Thursday, May 03, 2012

French Presidential election holds out hope for millions of Europeans

The reason is that France seems destined for a new Socialist President this Sunday, replacing the feisty Sarkozy, and dramatically changing the permissible dialogue in every capital of every democratic country in the world, as thisarticle explains:
Sarkozy and the other Hooverites

The French Socialist candidate Francois Hollande, challenging outgoing right-wing president Nicolas Sarkozy, leads in the opinion polls and has made the emphasis on growth a central campaign policy.

This, analysts say, puts Hollande in a strong position as austerity fatigue takes hold in countries worst hit by the debt crisis and as calls grow for action on growth to counter the emphasis on stabilising strained public finances...

"Assuming he completes his victory, Hollande will come into his first talks with Chancellor Merkel in a stronger position, leading efforts supported by a number of countries to re-balance the EU 'recipe'," he said.

The 'ABC' of fiscal rigour will remain at the core, he added, but an 'XYZ' of policies and investment designed to boost growth must now be grafted on as well.

Merkel insists that the fiscal compact cannot be renegotiated, as called for by Hollande, but has conceded that growth would be on the June EU summit agenda.
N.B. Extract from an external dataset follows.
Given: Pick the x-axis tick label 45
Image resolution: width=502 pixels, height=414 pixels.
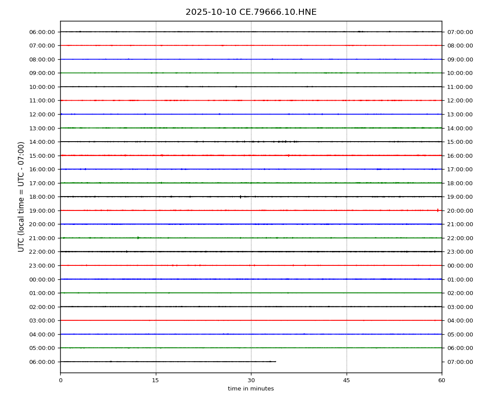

Controversy about austerity and growth in the European Union turns on the views of those who say that a return to sound finances will generate growth through structural reform, and those who say that extra stimulus is needed.

This dilemma was highlighted by European Central Bank chief Mario Draghi who said on Thursday: "There is absolutely no contradiction between a growth compact and a fiscal compact."

So the public space in the European Union will now permit a discussion of an alternative to the short term pain, long term gain mantra of the rightwingers in Europe, just as the UK's PM Cameron is leading that country into a double dip recession, and Canada's economically incompetent 'Harper Government' is slashing wildly and firing madly to reduce the deficit caused party by the recession and partly by its economic mismanagement and small-state philosophy.
This makes the next 18 months a very interesting time for all of us.